Maggie ... Yer Doin' a Heck of a Job!

News of New York Attorney General Andrew Cuomo’s investigation of questionable student loan practices was initially met with dismissive contempt from most of the permanent players in the loan programs. The student loan industry lost precious crisis-management time to cognitive dissonance with the very idea of an enforcement agency that it didn’t control. The student aid profession and its leadership, meanwhile, went through a very public demonstration of the seven stages of grief with the vilification they suffered because of their years of coziness with lenders.

As public outrage at what was, until a few short weeks ago, perfectly respectable business-as-usual began to build, the players finally understood the Cuomo investigation for what it really was: a rout. Like ragtag remnants of a defeated army in retreat, they shed the insignia of their true identity to don the uniform of the winning side, no matter how ill-fitting and grotesque. Some of the most predatory lenders agreed to abide with the letter -- but of course not the spirit -- of the Cuomo code of conduct. Organizations that had long ago reduced their ethics to those of an impeccably honest auctioneer retreated from their prior moral stance of always letting the highest bidder win their support in contested policy debates.

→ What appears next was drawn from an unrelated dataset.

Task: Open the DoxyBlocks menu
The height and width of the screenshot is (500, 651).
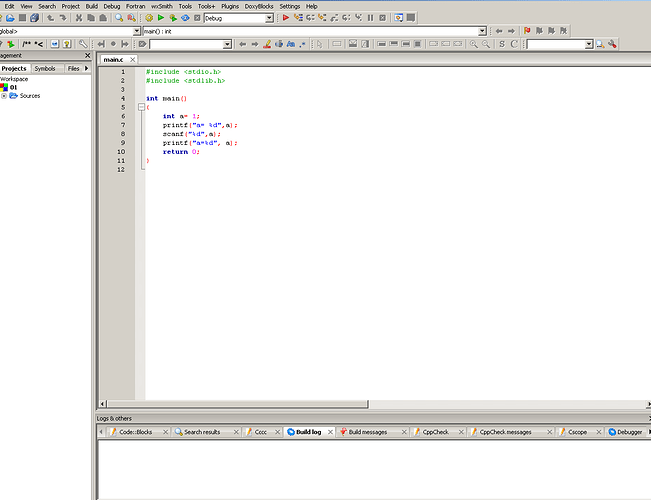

Some aid organizations decided to deal with their addiction to loan industry money by going cold turkey. Others chose the associations’ equivalent of methadone treatment by refusing some lender money while accepting it in other forms. The postmodern moment was at hand when the Republican Congressional leaders -- whose previous 12-year tenure in majority will forever be remembered as the Gilded Age of loan industry rapacity -- indicated that they, too, would introduce legislation to restore integrity to the system they had done so much to create. They even joined the Democrats to pass emergency loan legislation, if only to quickly declare the endemic problems of the loan program resolved and to prevent more meaningful reform of the corporate welfare program they have set up for their political supporters in the loan industry. The point of this street theater of contrition, atonement and conversion, of course, is not real change, but a sufficiently convincing appearance of reform.

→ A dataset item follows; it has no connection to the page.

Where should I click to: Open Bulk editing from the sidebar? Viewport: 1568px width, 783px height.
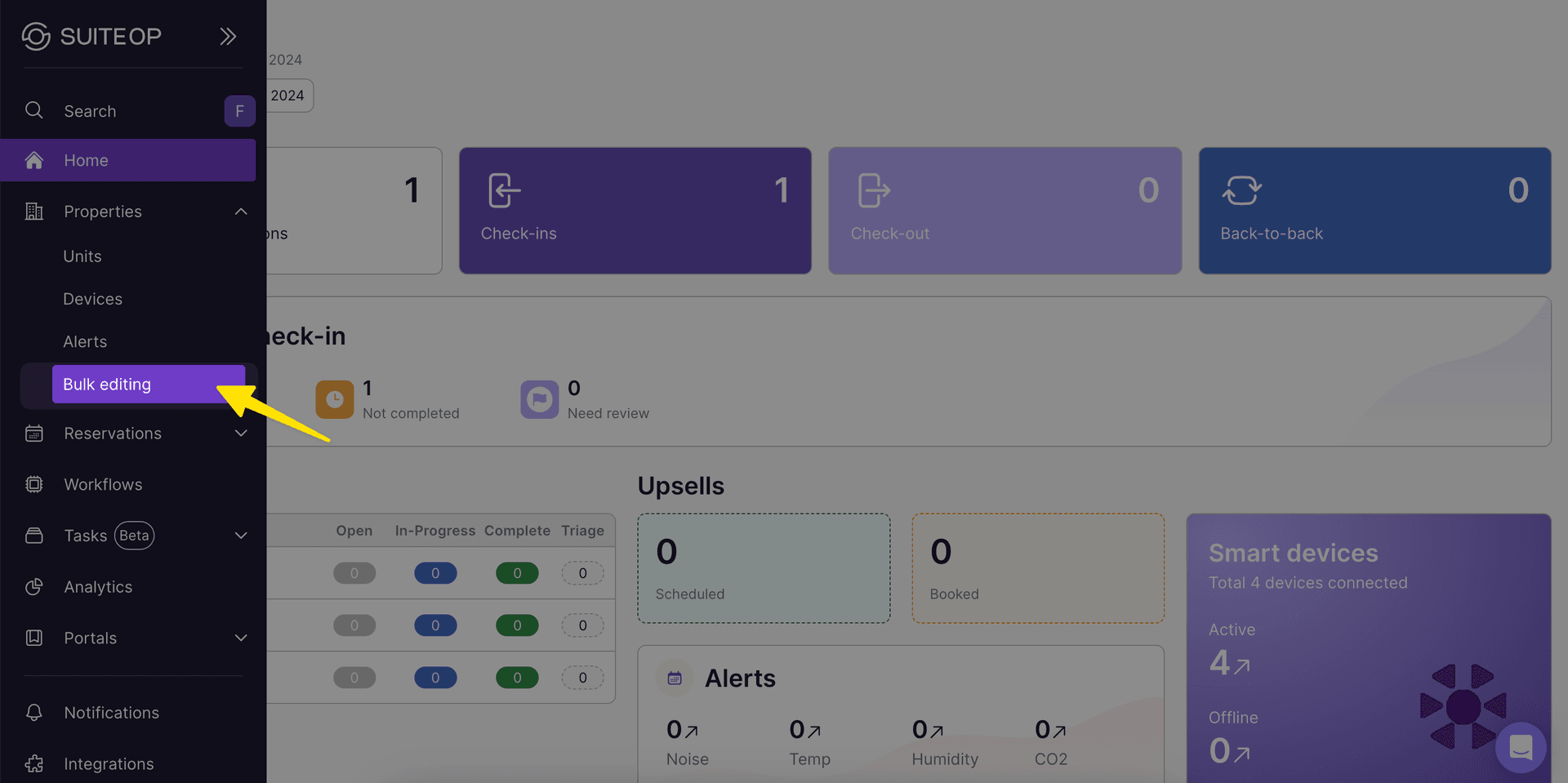107,384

By the time Cuomo appeared before the House Education and Labor Committee for the Washington equivalent of his triumphant march, the chorus of special interests had practiced their new reformist tune enough at least to delude themselves and maybe even fool the inattentive passerby. But the careful staging suffered one fatal flaw: one of the lead actors had apparently slept through the rehearsal and was loudly and unabashedly singing off-key. Enter Margaret Spellings, stage left!

Far from striking an apologetic -- or at least conciliatory -- note for having so miserably failed to do her job while student loan corruption festered under the department’s nose, the secretary of education has chosen instead to sing an all too familiar tune of brazen defiance. On the very day of Cuomo’s testimony -- a day that, like others implicated in the scandal, she should have wisely spent away from the public eye -- she actually issued a remarkable press release to refute the reality that everyone else could by now discern.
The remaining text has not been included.